▶ _Given passage_

# F150 or Tacoma



## GAbuckhunter88 (Jan 31, 2012)

Ok I am looking at two different trucks right now. Either a 
F150 with the ECOboost in a Crewcab and 4x4 or a tacoma in a crew cab 4x4. 

I am looking for advice to help sway me either way, I have test driven both and like them both. The mileage looks to be the same maybe even a little better in the F150 with the ecoboost. With that being said what is your opinion? Any experiences good or bad?


----------



## buckeroo (Jan 31, 2012)

The F-150 will be more capable of towing larger amounts and is much larger. It is sort of like comparing apples to oranges. A  closer comparison would be an F-150 and Tundra.

Given that, I have owned 3 Tacomas and absolutely love them! I haven't ever had one single problem out of any of my tacos. 

Those new F-150s are some of the best looking trucks on the road right now, but I personally would be concerned with the newness of the Ecoboost. All that means is the truck is turbo charged. Turbos traditionally, at least in cars, can be troublesome after a lot of miles.


----------



## Da Possum (Jan 31, 2012)

Go with the Ecoboost, you will love it!  I have a 2011 F-150 with the eco; it is a powerful machine.


----------



## GAbuckhunter88 (Jan 31, 2012)

▶ _Exercises_
- 1) Reproduce the part of the truck thread that begins at the words "## buckeroo (Jan" and stops after the words "of my tacos.".
- 2) In the truck thread, how many Tacomas does buckeroo say he has owned?
- 3) Extend the truck thread, picking up right after its final line.
The entries that come next have no connection to the truck thread.

▶ _Supplied records_

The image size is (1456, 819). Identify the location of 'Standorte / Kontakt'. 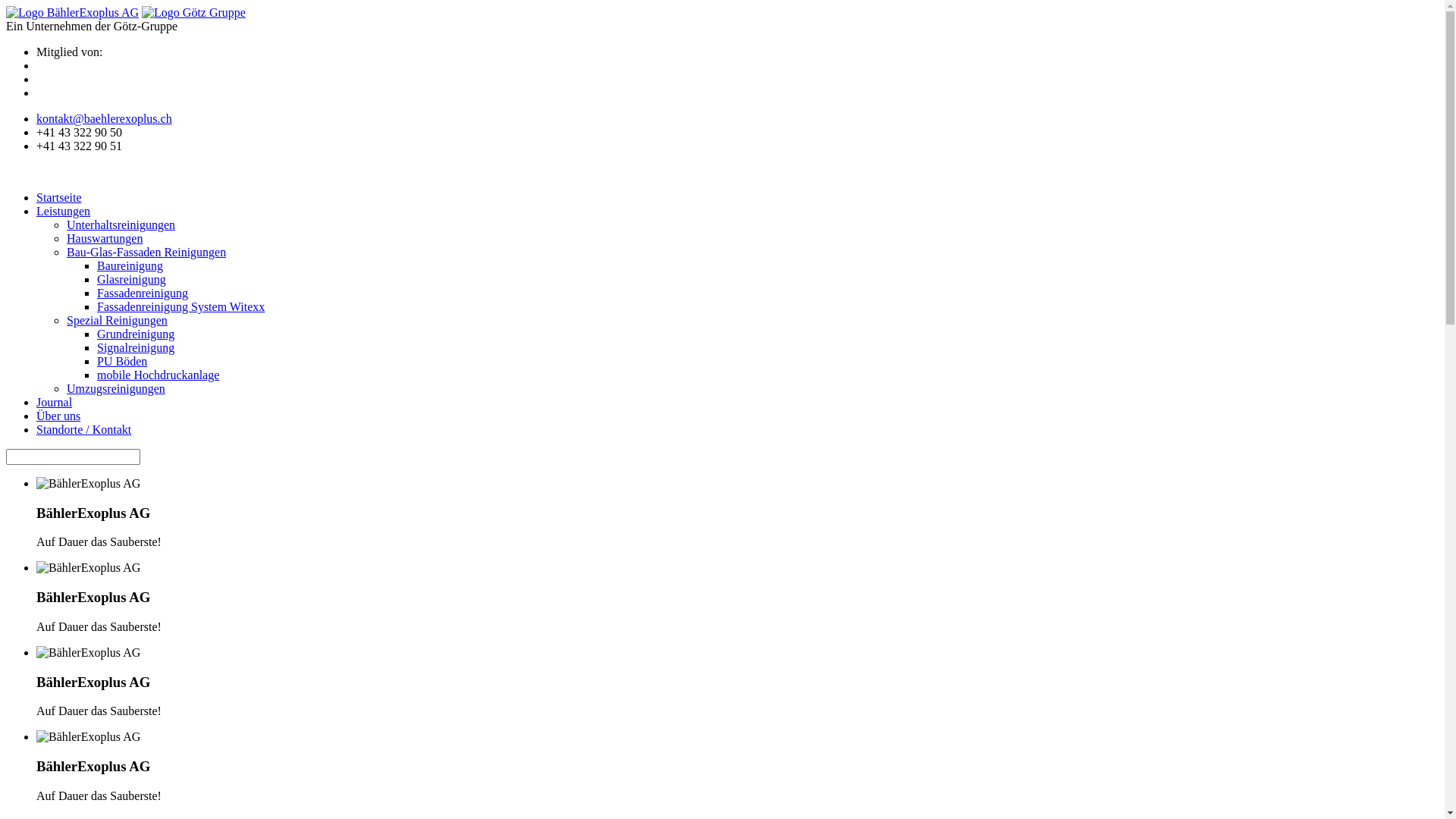
(83, 429).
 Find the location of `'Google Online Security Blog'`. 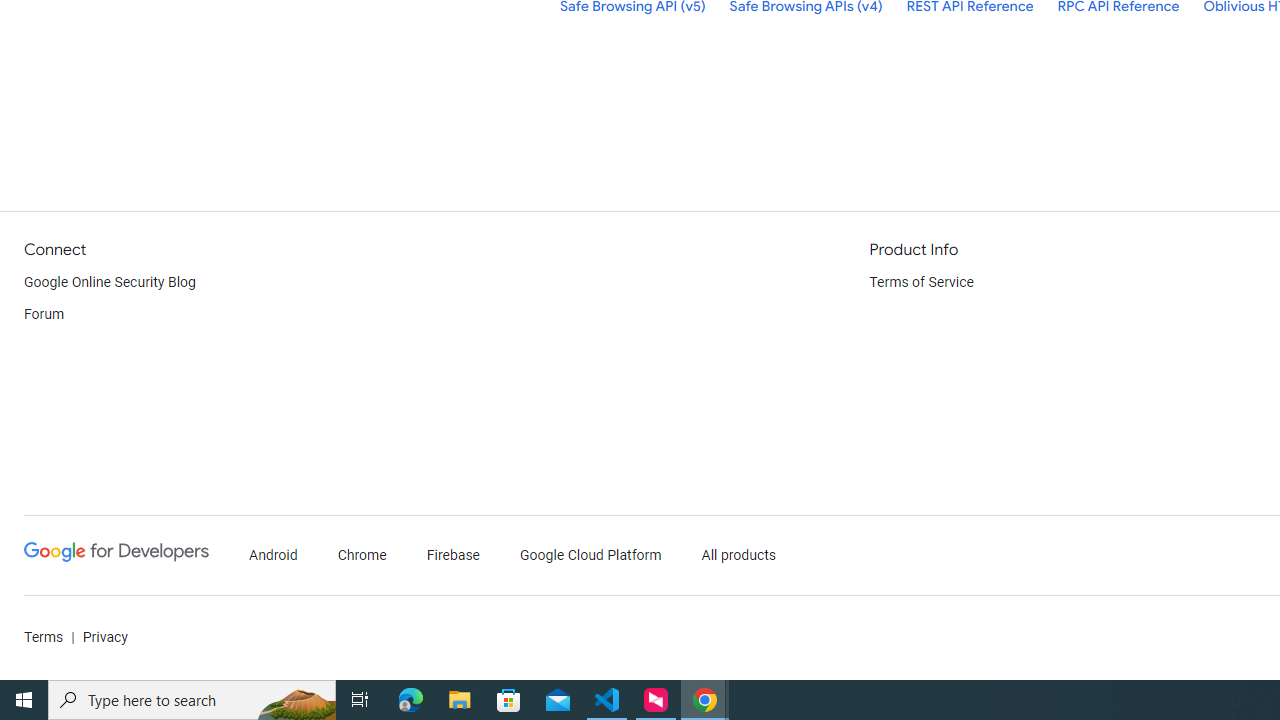

'Google Online Security Blog' is located at coordinates (109, 282).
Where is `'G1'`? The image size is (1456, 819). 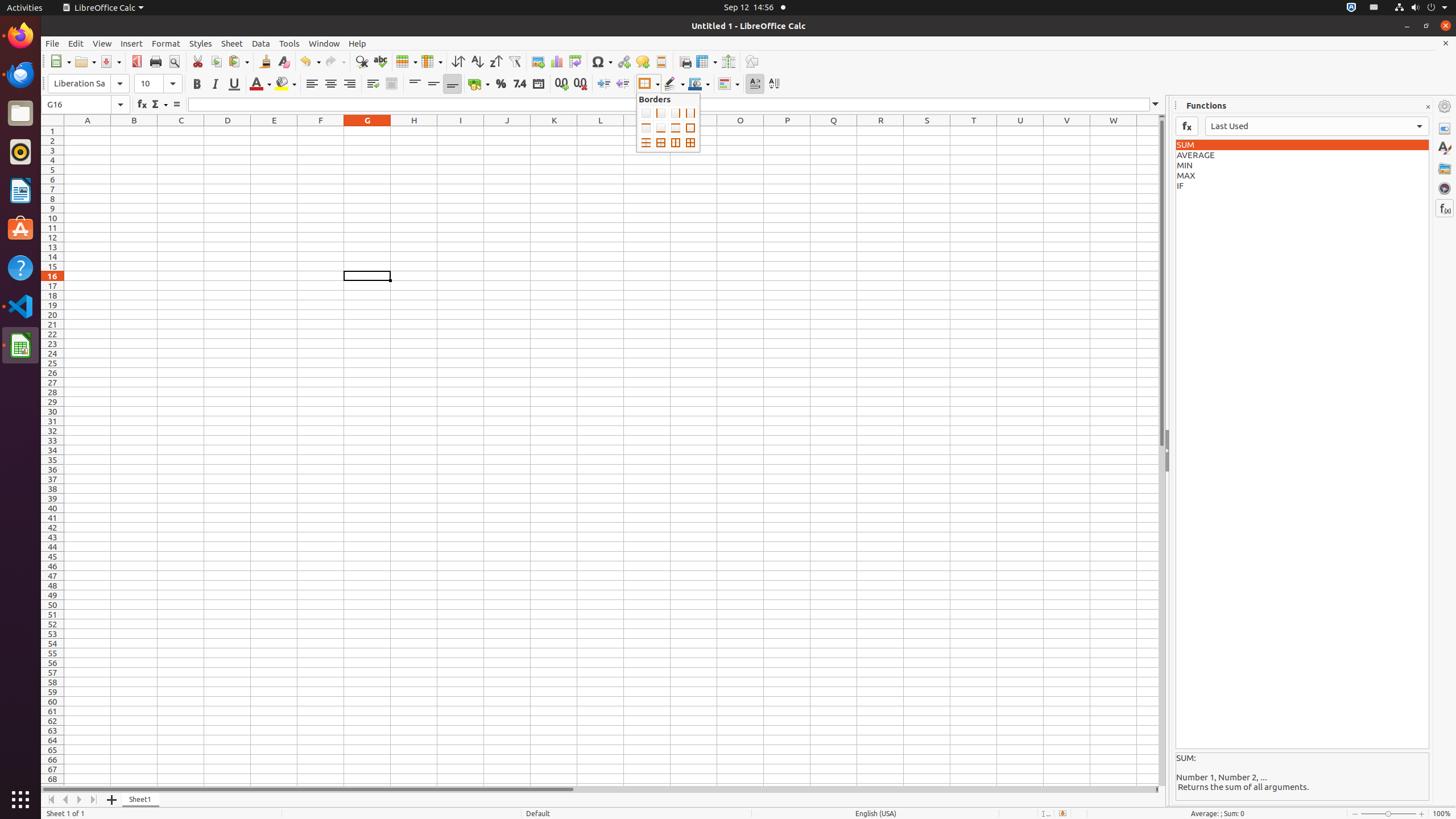
'G1' is located at coordinates (366, 130).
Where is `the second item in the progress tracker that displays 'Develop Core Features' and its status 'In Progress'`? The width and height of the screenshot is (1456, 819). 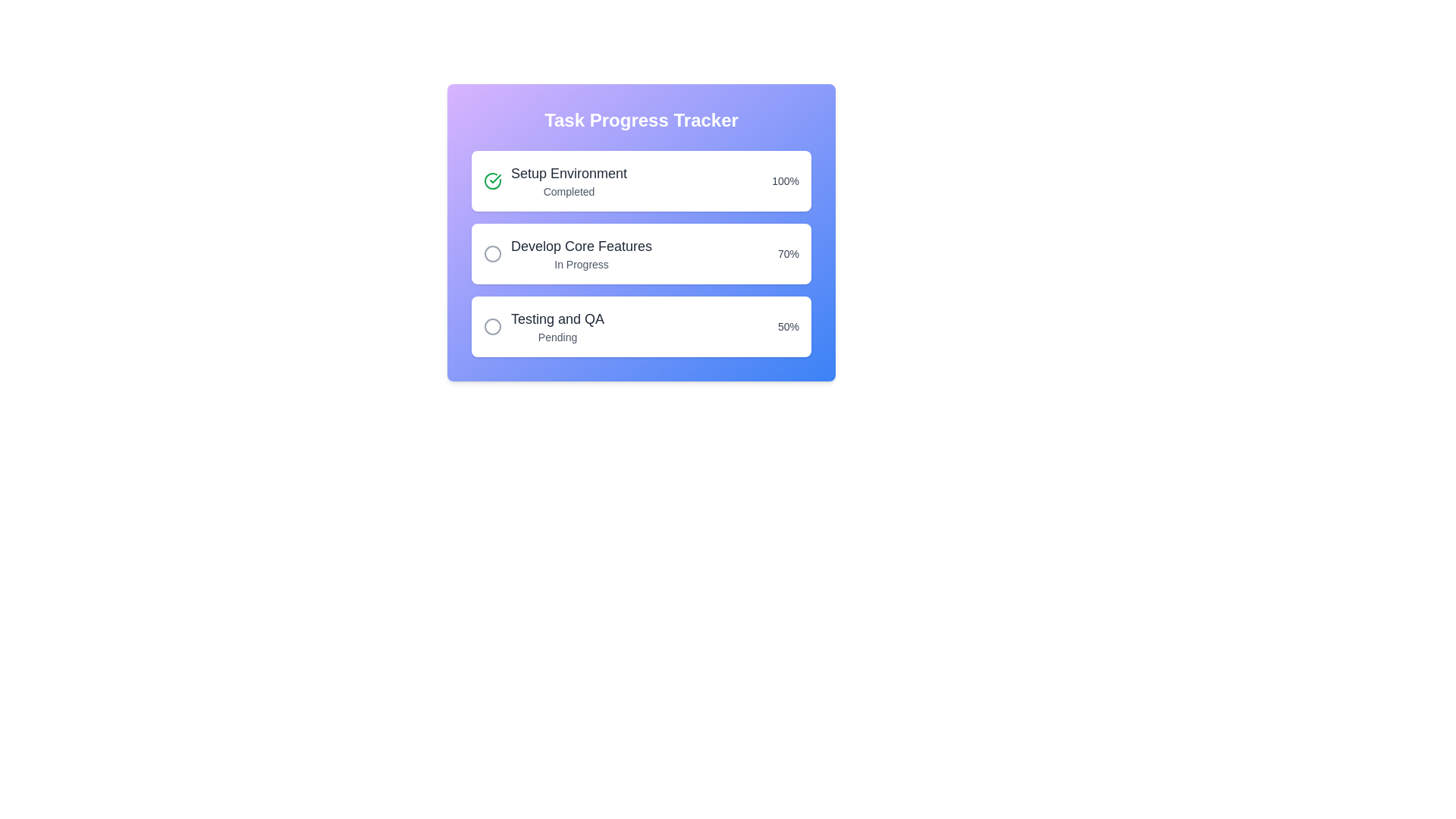 the second item in the progress tracker that displays 'Develop Core Features' and its status 'In Progress' is located at coordinates (566, 253).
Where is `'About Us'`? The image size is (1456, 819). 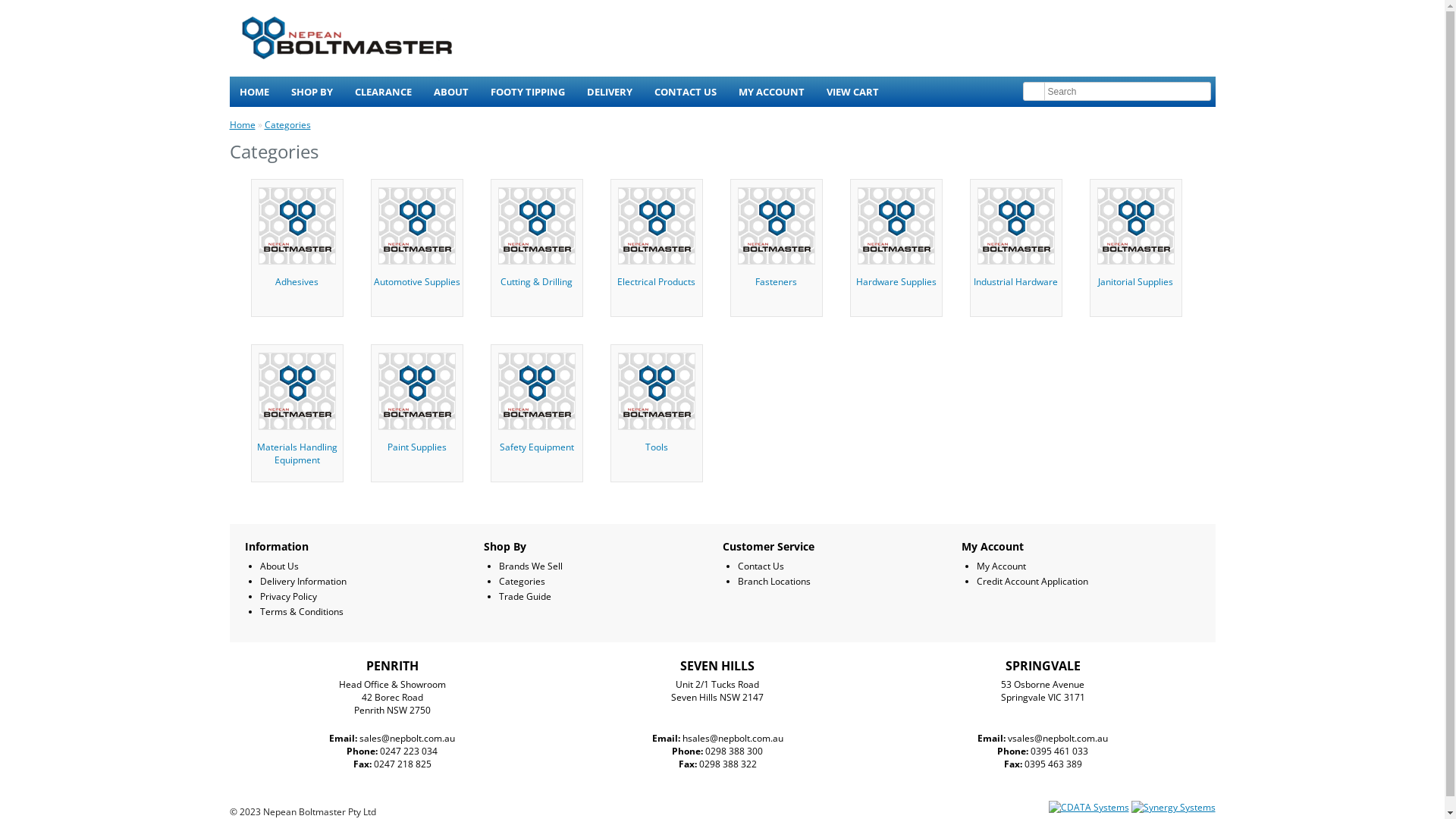 'About Us' is located at coordinates (278, 566).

▶ _Answers_
- 1)
## buckeroo (Jan 31, 2012)

The F-150 will be more capable of towing larger amounts and is much larger. It is sort of like comparing apples to oranges. A  closer comparison would be an F-150 and Tundra.

Given that, I have owned 3 Tacomas and absolutely love them! I haven't ever had one single problem out of any of my tacos.

- 2) Three.

- 3)
Yeah I know its like comparing apples and oranges, but with the Ecoboost it takes out the difference in mileage you would typically have by getting a full size truck. I plan on keeping this truck for a long time and I dont tow much other than a four wheeler and small boat now so towing isnt an issue now but I do plan on have a larger boat and maybe a travel trailer one day but not sure when that will be.


----------



## seeker (Jan 31, 2012)

If holding it's value is important to you then you must go with the Tacoma.

http://www.kbb.com/new-cars/best-resale-value-awards/best-resale-top-10-cars/?r=206754469079896800


----------



## rjcruiser (Jan 31, 2012)

Yeah, the value will stick with the Tacoma...but you'll get a lot more truck with the Ford.  Everything from creature comforts like leather and other nice things inside to lots more room and probably a cheaper price.  They don't even offer leather for the Tacoma.

But...you'll get much better resale value with the Tacoma.


I will say, if you buy a car/truck with a turbo, don't be afraid of them....just know how to treat them.  The problem with Turbos is that they get super hot and need time to warm up/cool down before heavy use.  Do that and you'll be just fine.


----------



## hiawassee1 (Feb 1, 2012)

If it were me, I would have to take a close look at the cab size, I always like a little more room, than to wish I had more.  So that would mean the F150.  And you stated in the future a travel trailer of some sort, that would depend on if you were just going to stick with a pop up or a hardshell.  If you were even considering a hardshell I would definatley go with the one with the higher towing compacity, which I am assuming is the F150.
Heard lots of good things bout the ecoboost, and very few bad, but you could always check out there other motor options if you were leary bout buying a motor that had not been out very long.


----------



## ryano (Feb 1, 2012)

Ford F150. You will appreciate more room and more power with the V8 and probably get even better gas mileage than the Taco V6 too.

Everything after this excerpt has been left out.